SOURCE EXCERPT:

** Start **

Added it to my to-read list and recently decided to get the audiobook and
listen through it. About 90% through and I have to admit - it has given me a
lot to think about.

My consumption is generally on the weekends, 4-5 drinks per outing with
friends. I've gone out for drinks twice since then and couldn't bring myself
to order more than one drink. There's a lot of reason behind her arguments
against it and I never really realized just how much of the perceived
"benefits" of it are simply placebo effects or misattributed to other factors
entirely. I'm not sure what the extent of my behavioral change will be after
but it's safe to say I'll never look at alcohol the same way.

For anyone else on the fence - read it! At the very least, entertain a
different perspective on the pervasive drinking culture we find ourselves
surrounded by.

------
k4ch0w
I just like being here because I don't feel like I'm crazy for the thoughts I
have. You guys make me want to be a better human by pursuing things that
really matter and steering me away from the BS other people get dragged into.

** End **

Items excerpted from a collection
** Start **

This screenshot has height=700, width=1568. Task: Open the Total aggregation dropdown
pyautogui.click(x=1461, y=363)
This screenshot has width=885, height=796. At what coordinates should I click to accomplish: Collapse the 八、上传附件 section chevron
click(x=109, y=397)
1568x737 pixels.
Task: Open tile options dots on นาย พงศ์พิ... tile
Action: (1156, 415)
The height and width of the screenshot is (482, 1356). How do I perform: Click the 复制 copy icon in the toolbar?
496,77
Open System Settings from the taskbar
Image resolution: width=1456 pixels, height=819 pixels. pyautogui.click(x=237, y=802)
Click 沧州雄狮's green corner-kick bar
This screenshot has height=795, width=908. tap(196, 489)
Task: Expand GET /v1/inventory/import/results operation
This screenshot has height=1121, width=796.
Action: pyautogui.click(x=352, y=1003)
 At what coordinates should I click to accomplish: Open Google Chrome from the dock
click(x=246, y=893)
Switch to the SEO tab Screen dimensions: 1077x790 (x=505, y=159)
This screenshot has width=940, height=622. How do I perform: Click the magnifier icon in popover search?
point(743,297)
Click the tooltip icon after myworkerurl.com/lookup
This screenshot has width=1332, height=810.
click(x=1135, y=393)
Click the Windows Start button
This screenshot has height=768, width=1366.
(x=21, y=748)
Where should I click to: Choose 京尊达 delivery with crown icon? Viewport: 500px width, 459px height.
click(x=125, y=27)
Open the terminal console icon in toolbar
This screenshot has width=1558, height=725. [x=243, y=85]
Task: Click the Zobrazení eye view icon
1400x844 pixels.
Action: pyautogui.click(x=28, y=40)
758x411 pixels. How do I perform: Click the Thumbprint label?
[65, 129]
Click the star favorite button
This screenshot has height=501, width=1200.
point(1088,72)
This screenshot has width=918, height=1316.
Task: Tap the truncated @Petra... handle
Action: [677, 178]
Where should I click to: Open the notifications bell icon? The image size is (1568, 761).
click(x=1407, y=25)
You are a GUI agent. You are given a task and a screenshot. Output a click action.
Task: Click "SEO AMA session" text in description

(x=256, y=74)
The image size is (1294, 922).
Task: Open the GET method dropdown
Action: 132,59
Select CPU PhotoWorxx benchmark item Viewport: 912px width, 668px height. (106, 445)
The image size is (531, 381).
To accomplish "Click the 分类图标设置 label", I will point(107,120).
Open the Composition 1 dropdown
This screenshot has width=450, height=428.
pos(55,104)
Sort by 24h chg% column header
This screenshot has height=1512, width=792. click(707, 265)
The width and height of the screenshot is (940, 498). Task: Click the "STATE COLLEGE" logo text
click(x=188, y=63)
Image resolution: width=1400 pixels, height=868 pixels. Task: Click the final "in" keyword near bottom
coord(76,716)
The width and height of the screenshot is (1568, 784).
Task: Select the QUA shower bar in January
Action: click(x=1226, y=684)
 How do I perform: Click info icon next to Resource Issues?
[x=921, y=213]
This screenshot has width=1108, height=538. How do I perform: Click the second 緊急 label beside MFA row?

** End **

SHORT TASK: Return the entire forum excerpt about alcohol above, word for word.

SOLUTION FOR THIS TASK:
Added it to my to-read list and recently decided to get the audiobook and
listen through it. About 90% through and I have to admit - it has given me a
lot to think about.

My consumption is generally on the weekends, 4-5 drinks per outing with
friends. I've gone out for drinks twice since then and couldn't bring myself
to order more than one drink. There's a lot of reason behind her arguments
against it and I never really realized just how much of the perceived
"benefits" of it are simply placebo effects or misattributed to other factors
entirely. I'm not sure what the extent of my behavioral change will be after
but it's safe to say I'll never look at alcohol the same way.

For anyone else on the fence - read it! At the very least, entertain a
different perspective on the pervasive drinking culture we find ourselves
surrounded by.

------
k4ch0w
I just like being here because I don't feel like I'm crazy for the thoughts I
have. You guys make me want to be a better human by pursuing things that
really matter and steering me away from the BS other people get dragged into.